Kunst en cultuur gecombineerd
Maar weinig Nederlanders krijgen de gelegenheid om de schoonheid van hun land vanaf zee te bekijken. De kustlijn met duinpartijen, natuurlijke begroeiing en hier en daar een torenspits die daarbovenuit steekt. De kunstenaars van XXL Art wel. Sinds 2009 vaart de crew van deze kunststichting jaarlijks uit met een aantal geselecteerde schilders aan boord om de Nederlandse kust vast te leggen in olieverf. Stukje voor stukje wordt iedere provincie geschilderd op reuzendoeken van 2.50 meter bij 50 centimeter. De schilderijen zijn gemaakt vóór, tijdens of ná de uitvoering van de kustversterking. In totaal zullen er circa 125 schilderijen ontstaan en een aantal daarvan is nog te koop ook. In de afgelopen jaren werden al in vier provincies tentoonstellingen ingericht. Het leverde een boeiend beeld op van ieder afzonderlijk deel van Nederland.

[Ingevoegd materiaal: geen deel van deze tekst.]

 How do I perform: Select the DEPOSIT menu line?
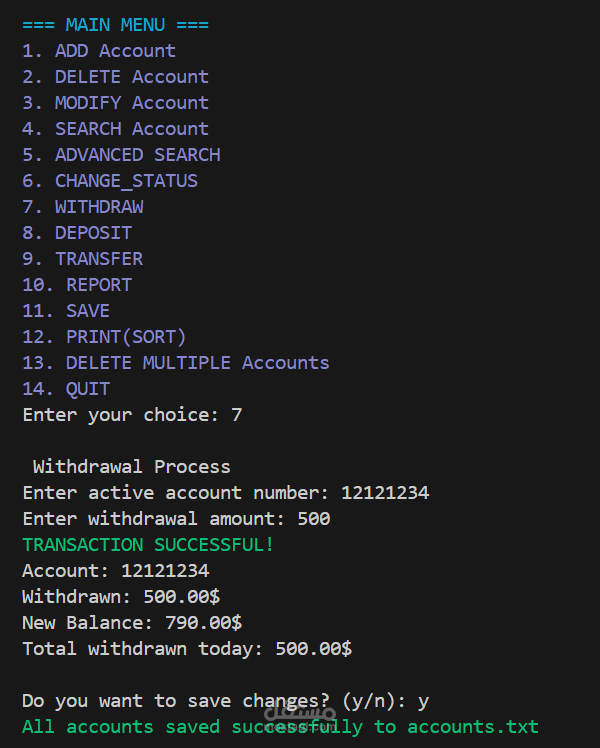pyautogui.click(x=78, y=233)
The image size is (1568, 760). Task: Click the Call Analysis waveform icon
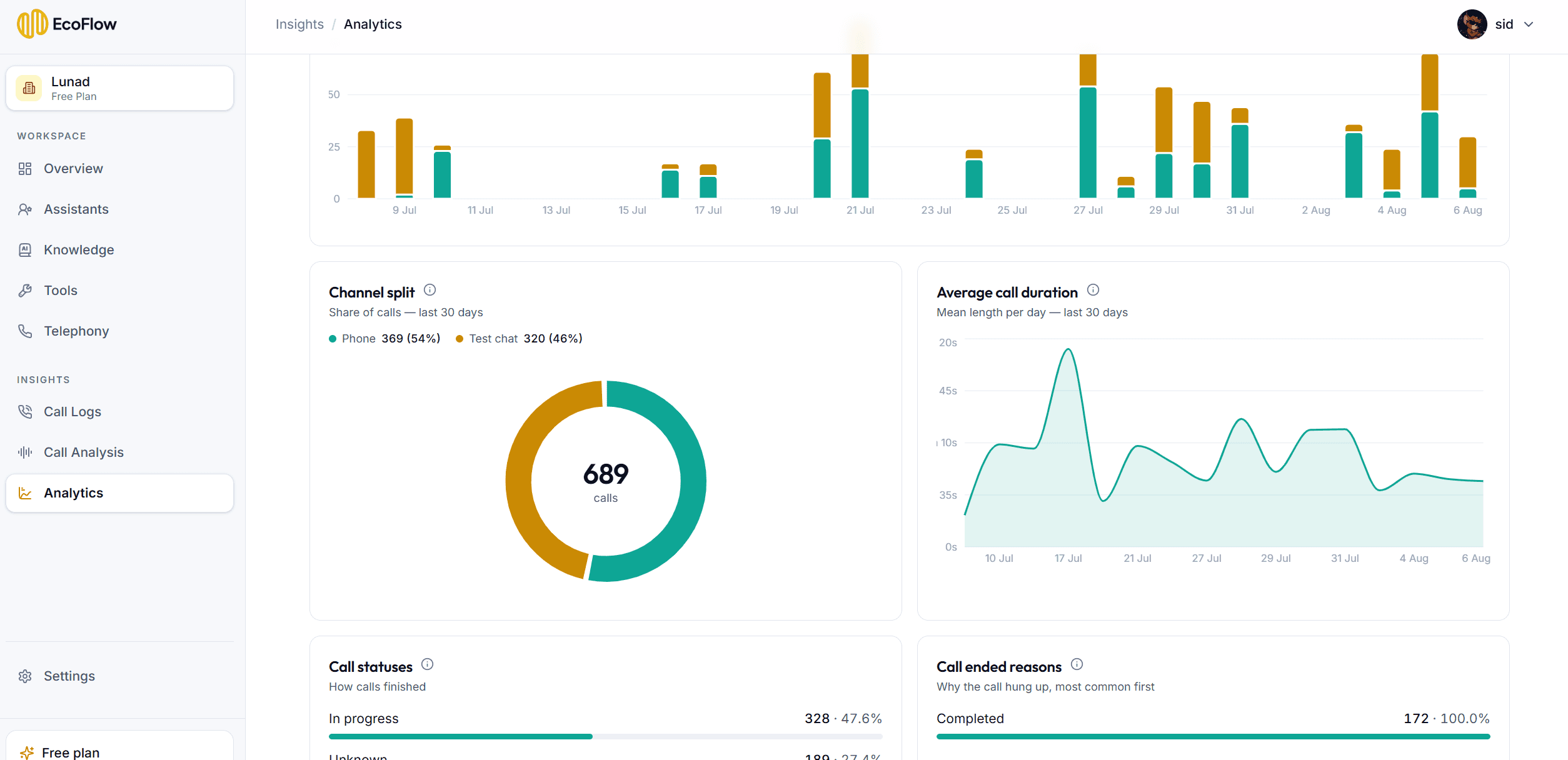click(x=25, y=452)
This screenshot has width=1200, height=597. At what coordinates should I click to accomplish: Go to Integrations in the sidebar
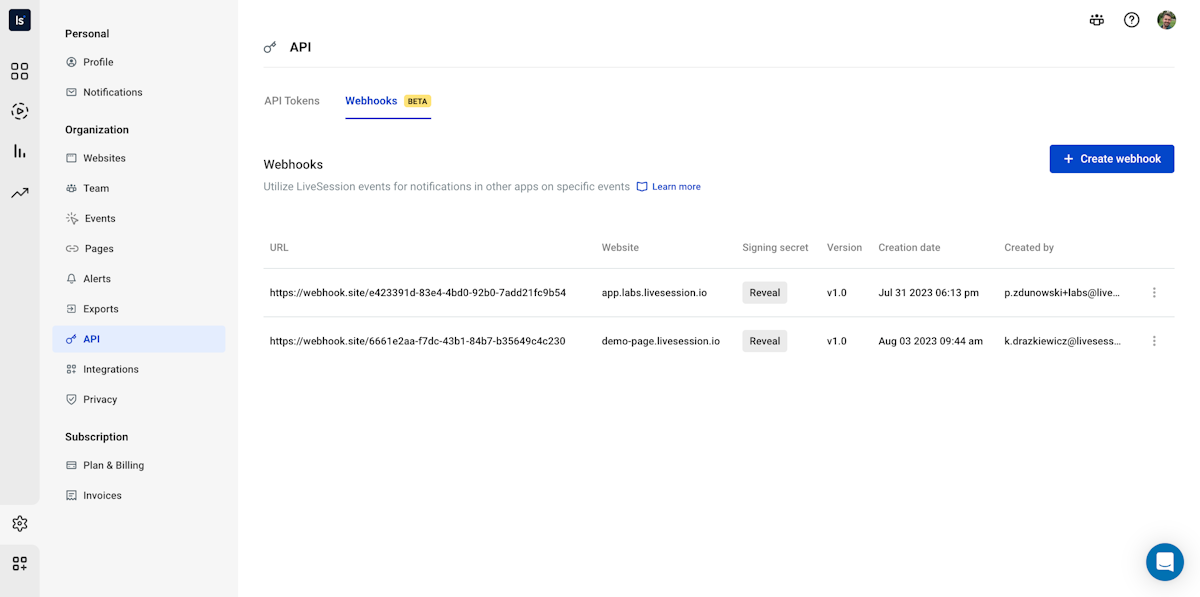[x=110, y=369]

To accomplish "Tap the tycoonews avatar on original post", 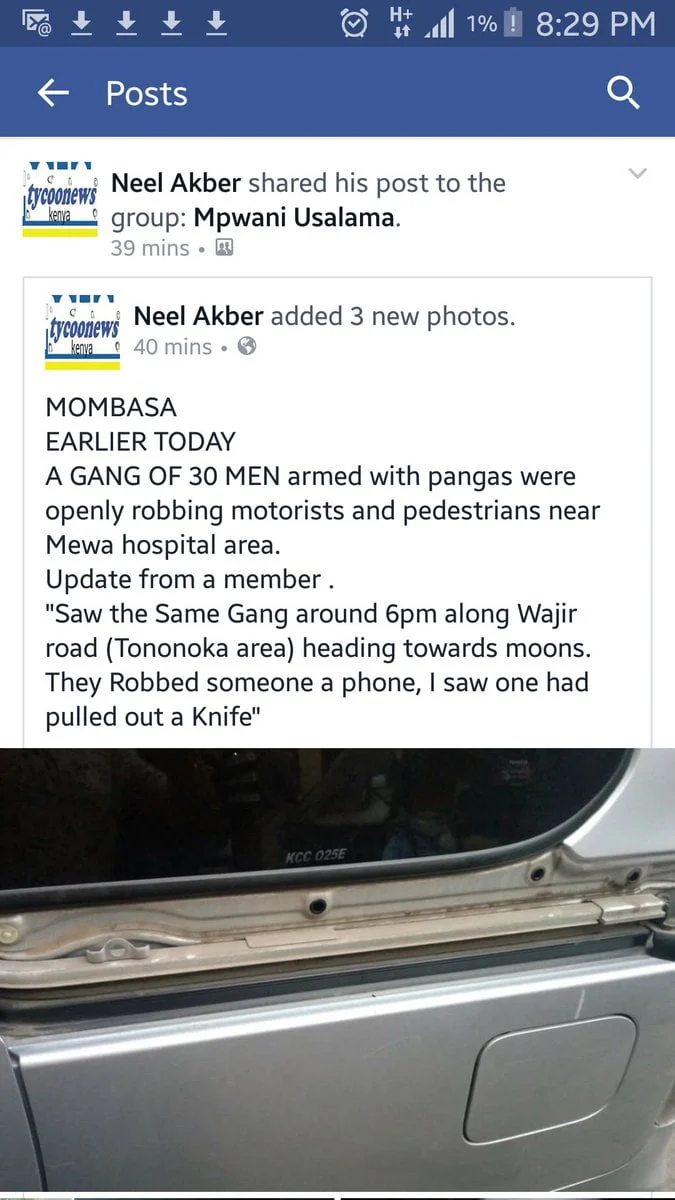I will [82, 332].
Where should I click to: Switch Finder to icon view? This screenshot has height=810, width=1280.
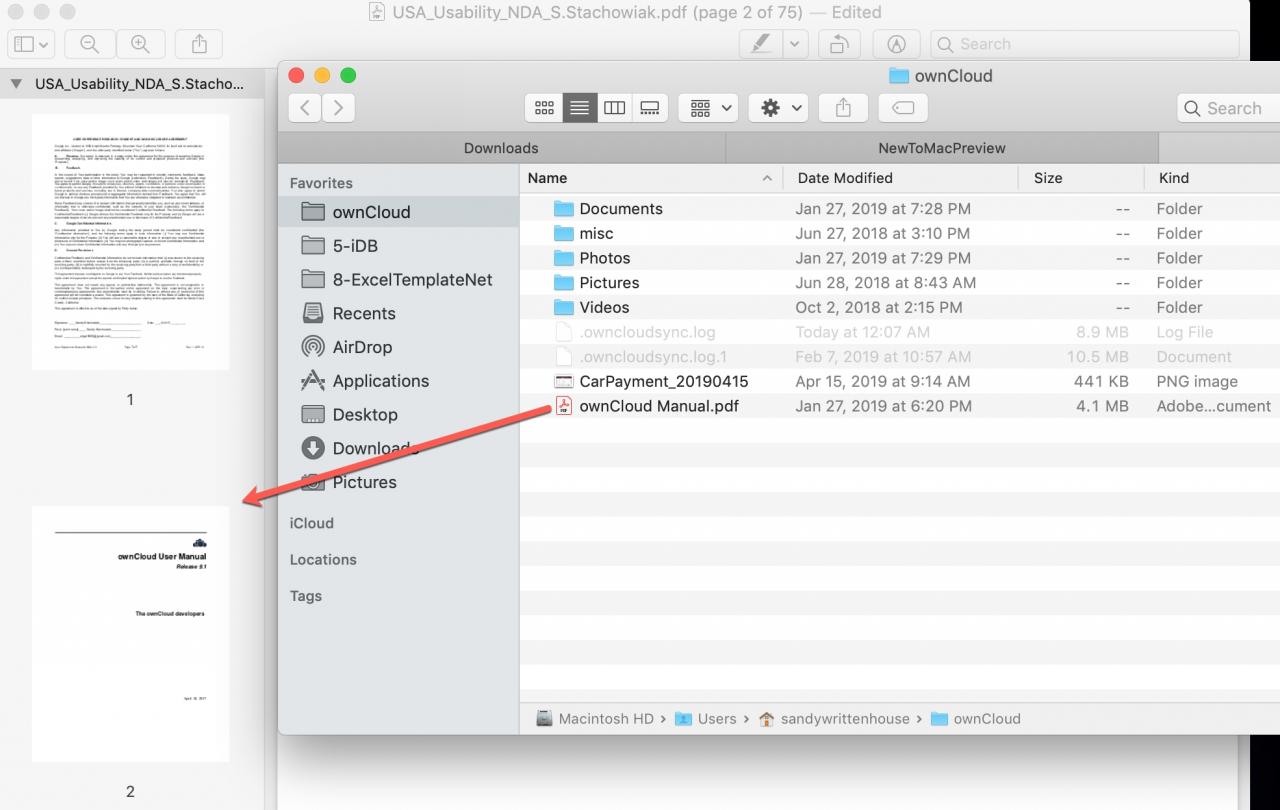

Arts en kunstenaar Piet Groenendijk is in zijn realistisch werk bij uitstek geïnteresseerd in de combinatie van natuur en cultuur: de ingreep in het landschap, het element van menselijke aanwezigheid, schuurt in zijn duinlandschappen. En dat is een onbetwistbaar kenmerk van de Nederlandse zeereep. Enerzijds de ongerepte, natuurlijke begroeiing op spontaan ontstane duinen, maar daarnaast de noodzaak om de natuurlijke bescherming tegen het zeewater in stand te houden, te versterken, en waar nodig zelfs uit te bouwen met kunstmatige ingrepen. Een voorbeeld van Groenendijks keuze in de provincie Zuid-Holland was bijvoorbeeld om de kust bij Visschershoek op Goeree te schilderen. Het duinlandschap legde hij vast in koele kleuren, maar alleen de natuur zou voor hem niet intrigerend genoeg zijn. Niet voor niets koos hij het deel waarop nog net de vuurtoren van Ouddorp te zien is, de enige nog bemande vuurtoren van Nederland.
Stijgende waterspiegel
De aanleiding voor dit grootschalige kunstproject was de versterking van de Nederlandse kust om de stijgende waterspiegel ook in de toekomst te kunnen weerstaan. Het begon met het aanwijzen en gefaseerd aanpakken van zogenoemde ’Zwakke Schakels’, maar inmiddels is al een groot deel van het kustlandschap getransformeerd. Soms worden dijklichamen in het duin aangebracht, soms worden de duinen verhoogd en waar het kan wordt door middel van zandsuppletie het strand verbreed. Zelfs een zandmotor wordt daarvoor ingezet.
16
nr. 1 | april 2014
In Katwijk wordt dit jaar - net als deels in Noordwijk - een dijklichaam in de duinenrij aangebracht ter versterking. Het zicht op zee vanaf de boulevard wordt nauwelijks belemmerd, alleen vanaf het laagste deel. Buiten de bebouwde kom wordt er doorgaans voor gekozen de duinen een zo natuurlijk mogelijk uiterlijk te laten behouden.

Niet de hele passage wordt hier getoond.